### Exercise aim
Reproduce every line of the data below word for word, omitting the pictures.

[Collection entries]
---------------
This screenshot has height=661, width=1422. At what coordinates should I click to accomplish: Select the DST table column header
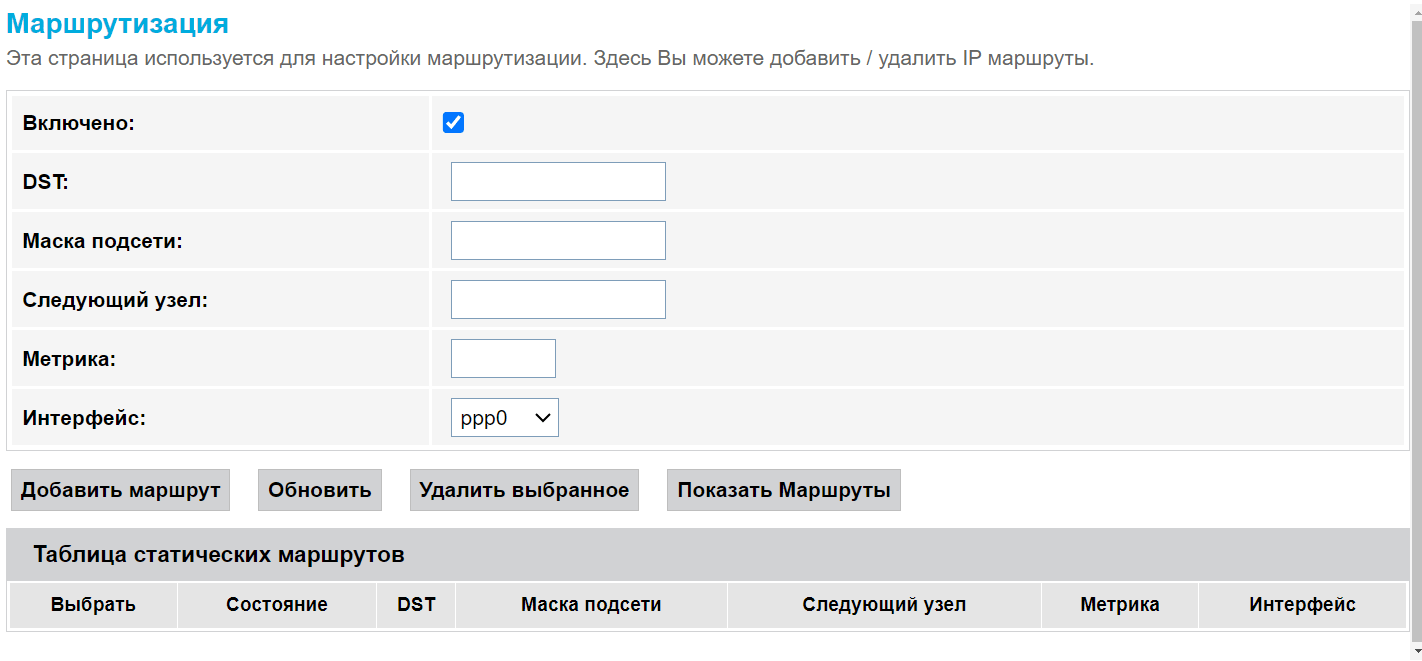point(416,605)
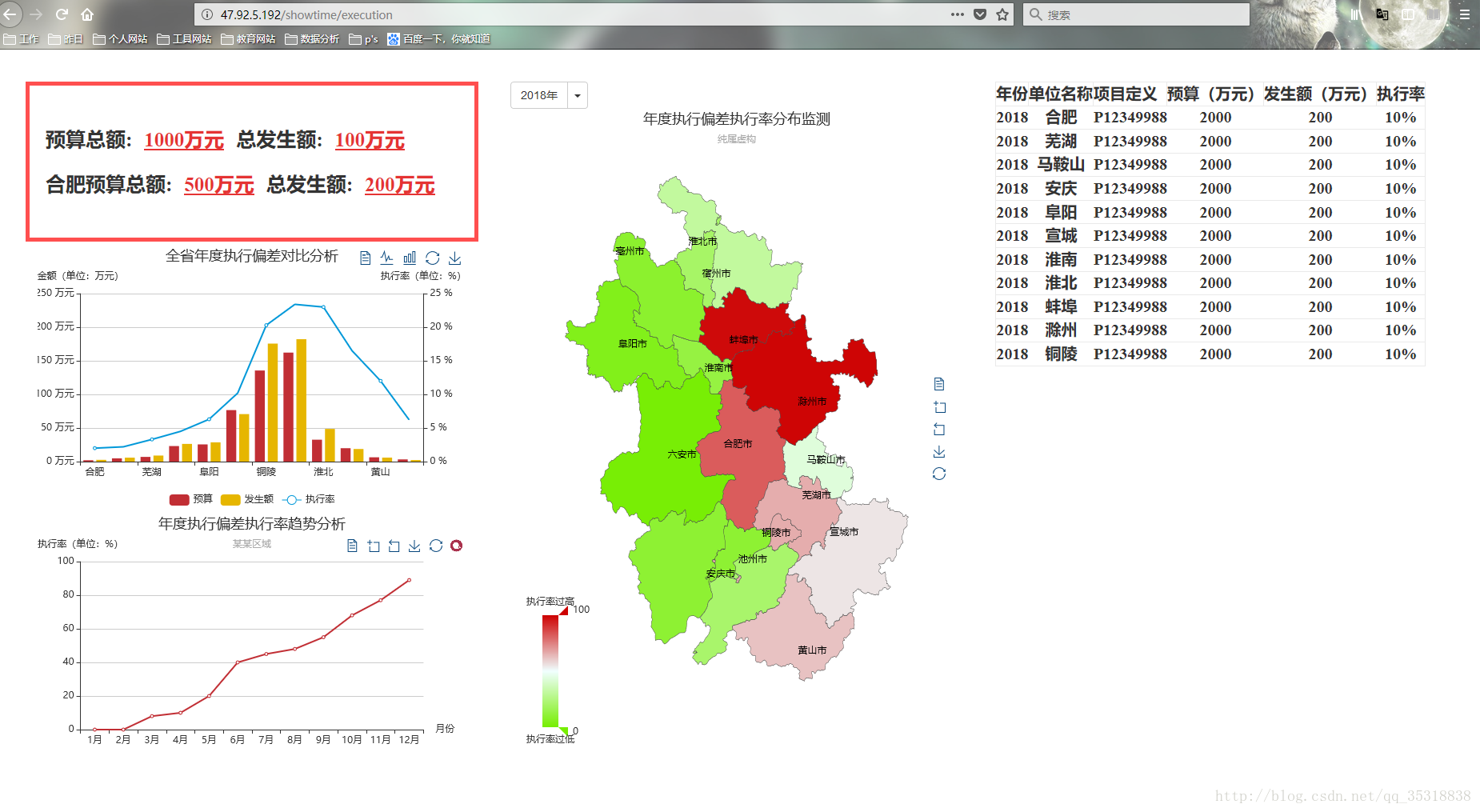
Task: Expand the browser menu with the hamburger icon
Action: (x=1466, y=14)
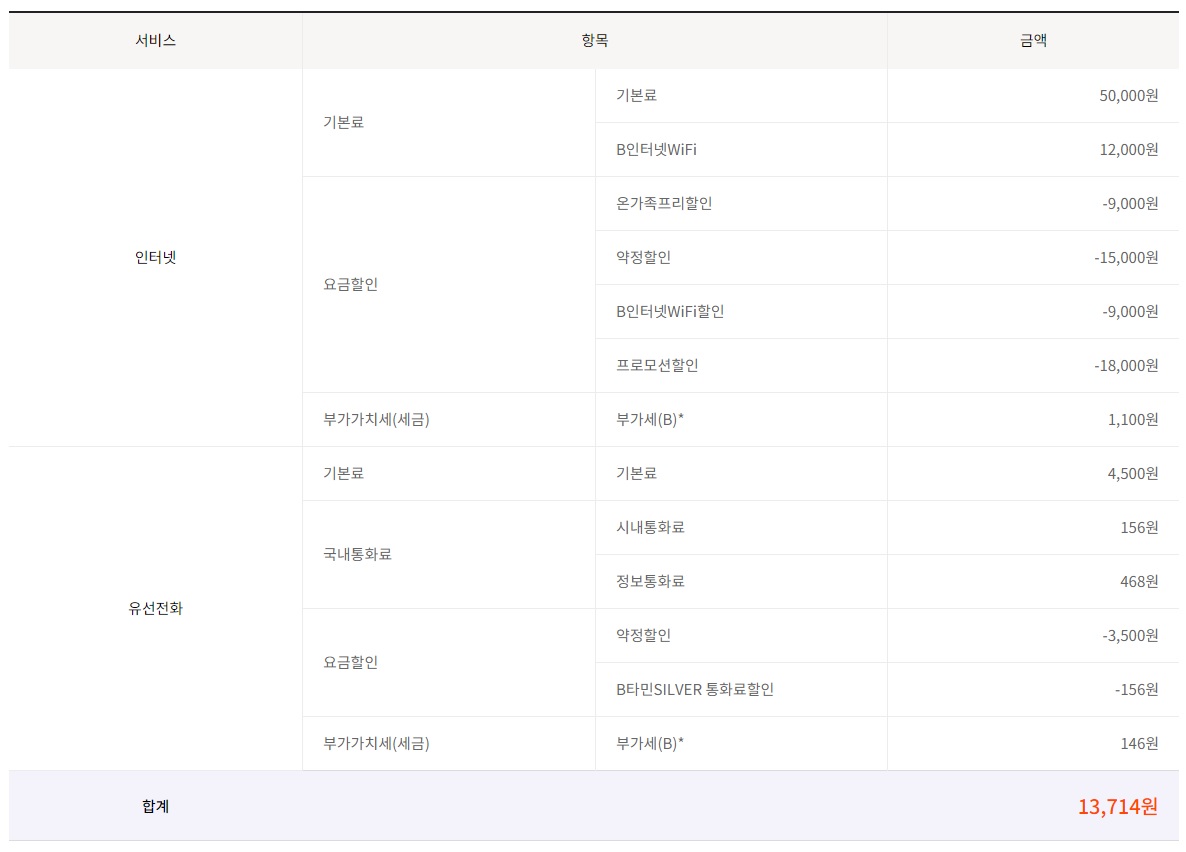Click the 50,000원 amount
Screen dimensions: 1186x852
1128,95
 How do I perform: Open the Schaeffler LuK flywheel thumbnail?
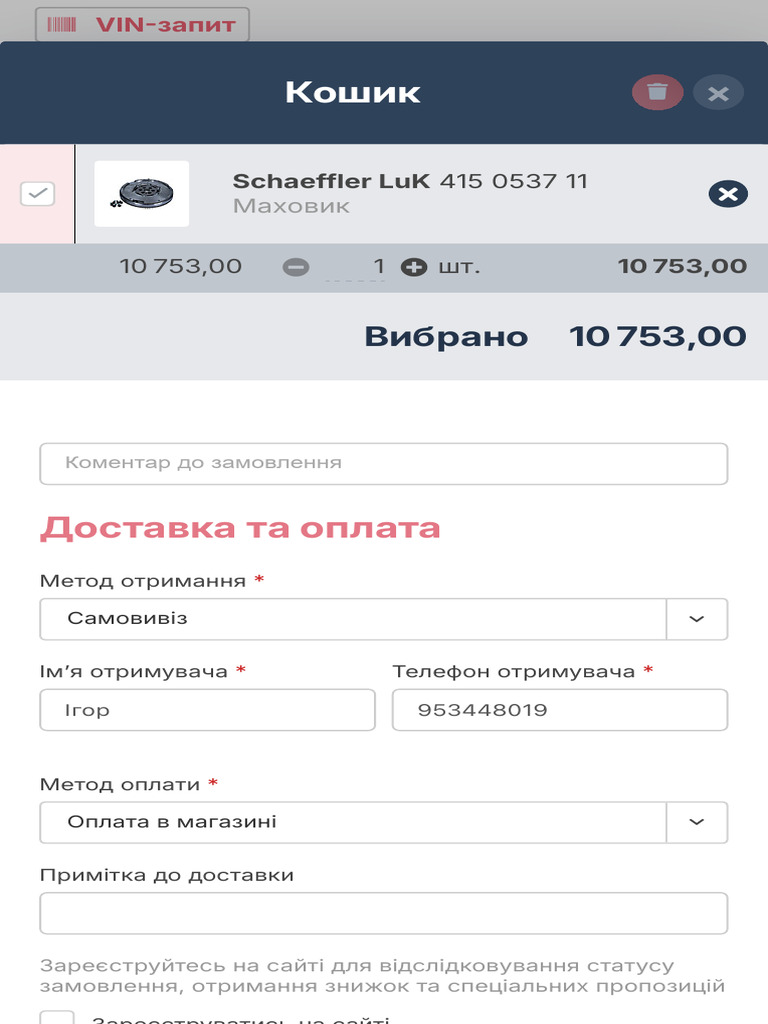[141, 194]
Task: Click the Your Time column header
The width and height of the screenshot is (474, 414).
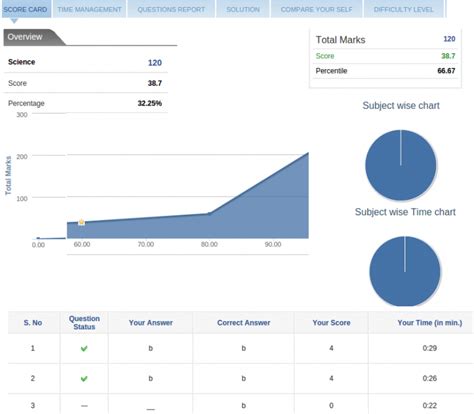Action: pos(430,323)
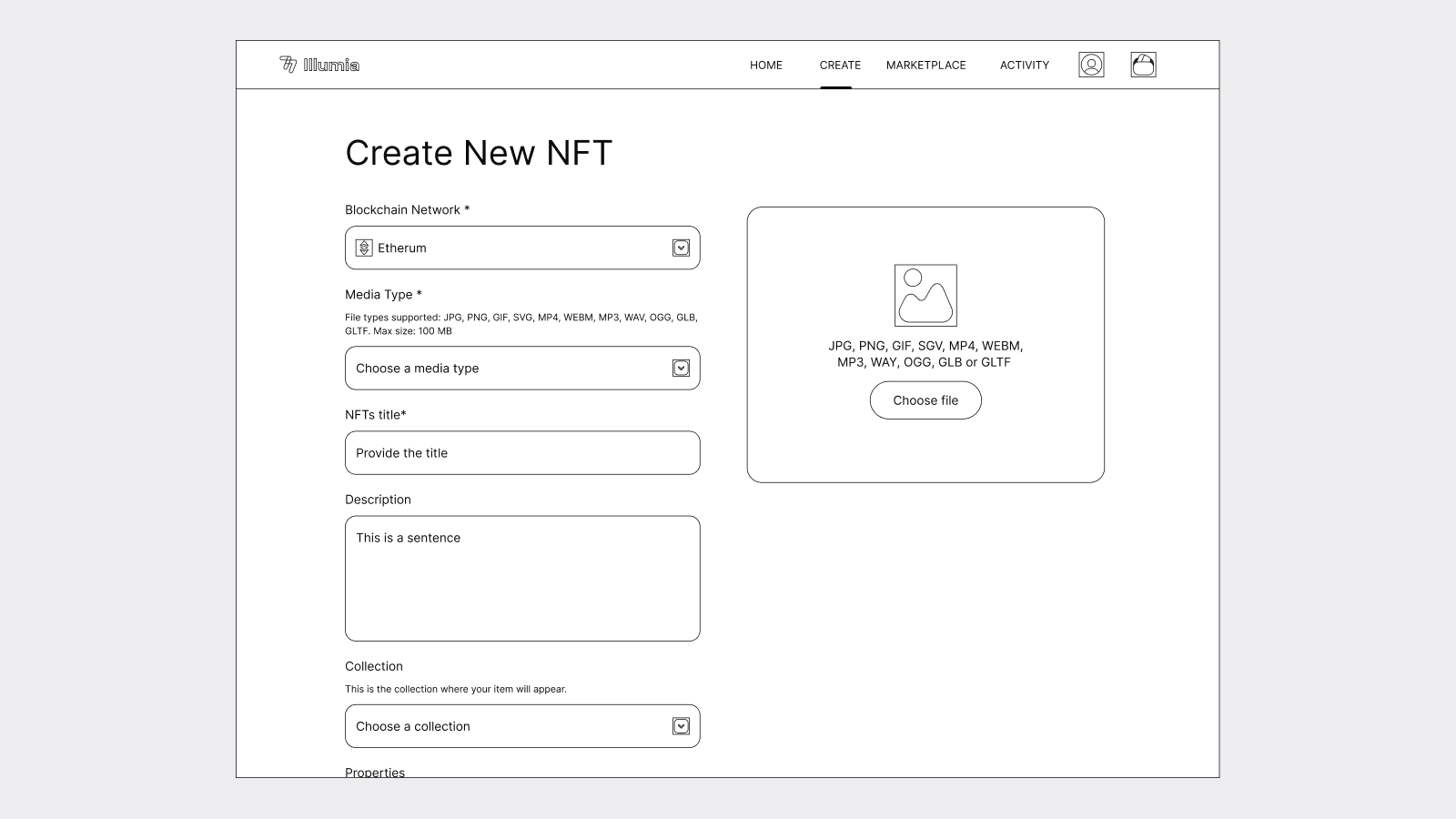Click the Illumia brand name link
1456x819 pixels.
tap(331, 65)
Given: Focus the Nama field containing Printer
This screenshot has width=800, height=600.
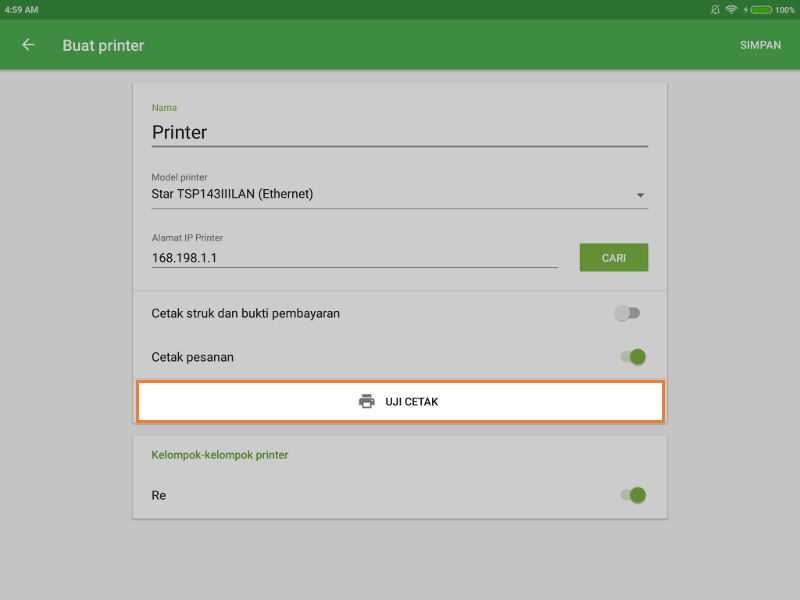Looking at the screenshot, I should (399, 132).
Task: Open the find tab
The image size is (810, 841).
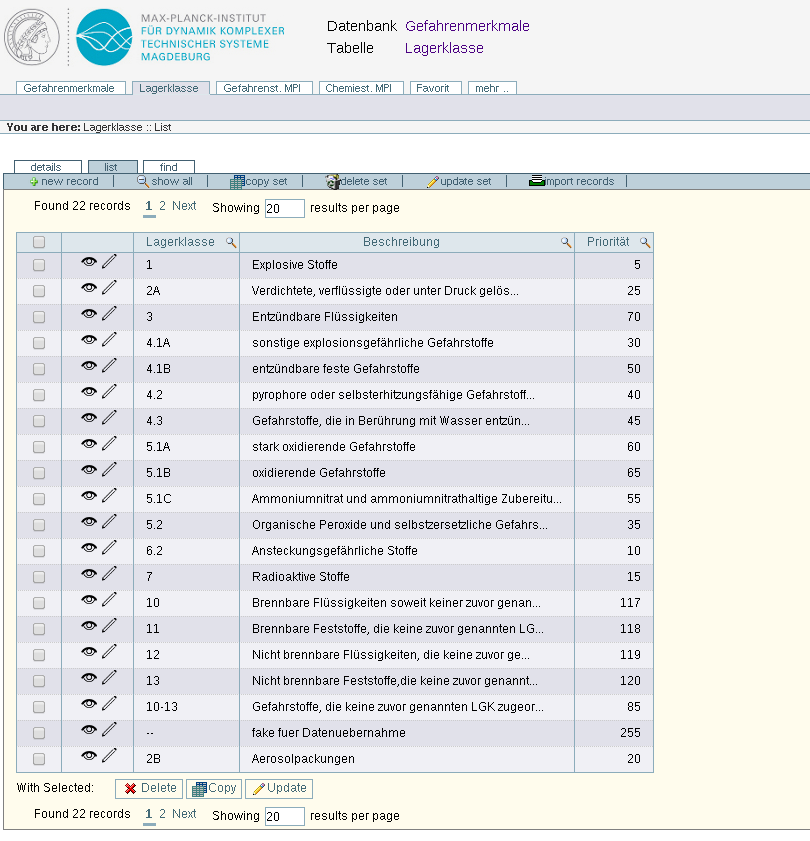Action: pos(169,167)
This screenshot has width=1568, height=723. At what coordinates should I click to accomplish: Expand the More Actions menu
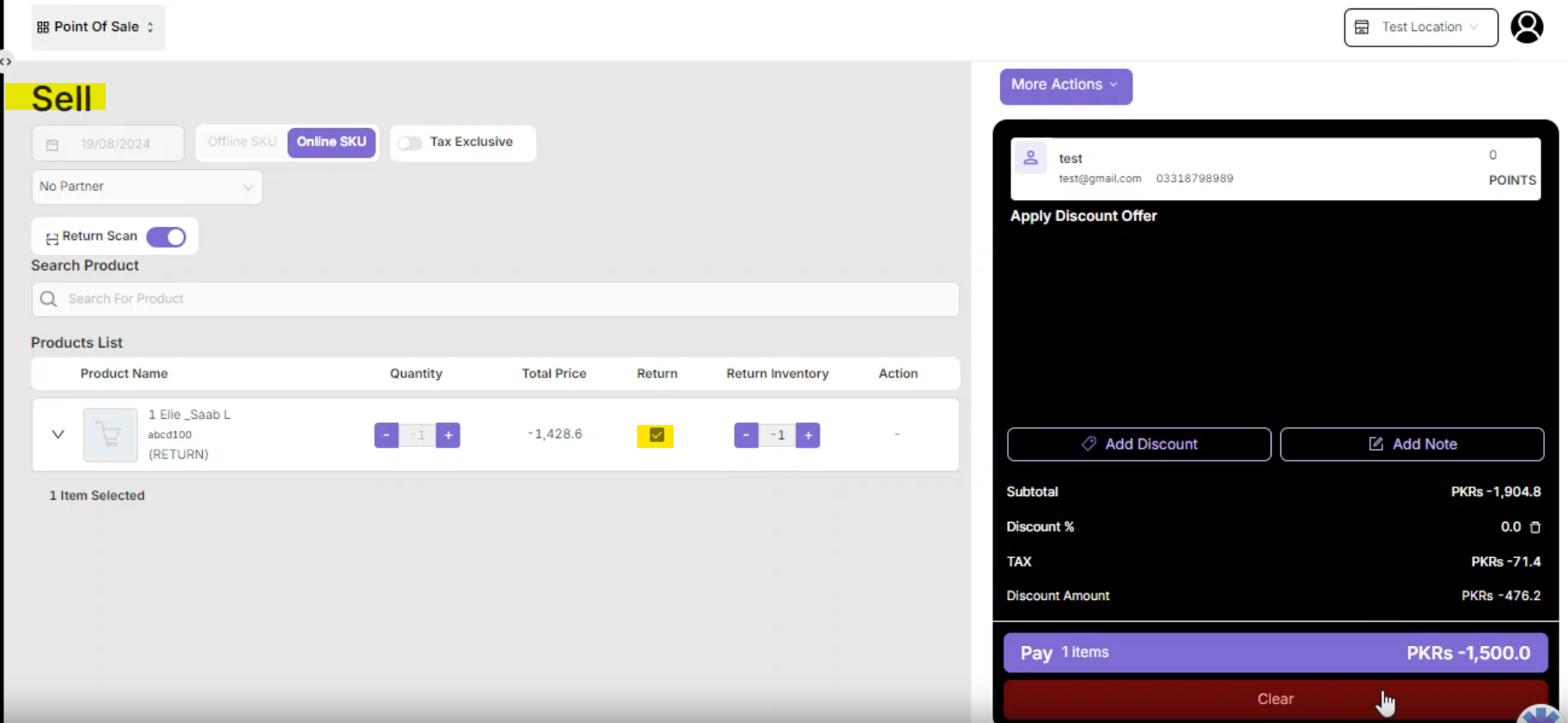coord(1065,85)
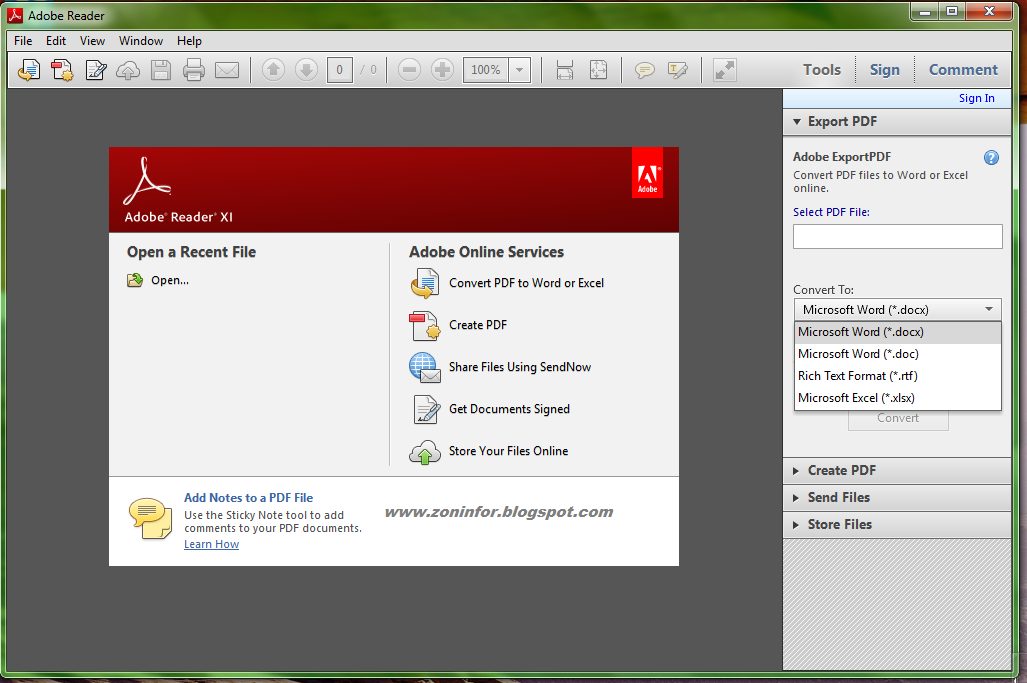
---------------
### Task response
This screenshot has height=661, width=1422. At what coordinates should I click to accomplish: Select the DST table column header
point(416,605)
Task: Expand the browser menu with the hamburger icon
Action: (x=1466, y=14)
Click the 50,000원 amount
Screen dimensions: 1186x852
1128,95
 How do I perform: Open the Schaeffler LuK flywheel thumbnail?
[141, 194]
Task: Click the Your Time column header
The width and height of the screenshot is (474, 414).
Action: pos(430,323)
Click the Illumia brand name link
1456x819 pixels.
tap(331, 65)
Given: Focus the Nama field containing Printer
This screenshot has width=800, height=600.
Looking at the screenshot, I should (399, 132).
Task: Open the find tab
The image size is (810, 841).
Action: pos(169,167)
This screenshot has width=1568, height=723. At what coordinates should I click to accomplish: Expand the More Actions menu
coord(1065,85)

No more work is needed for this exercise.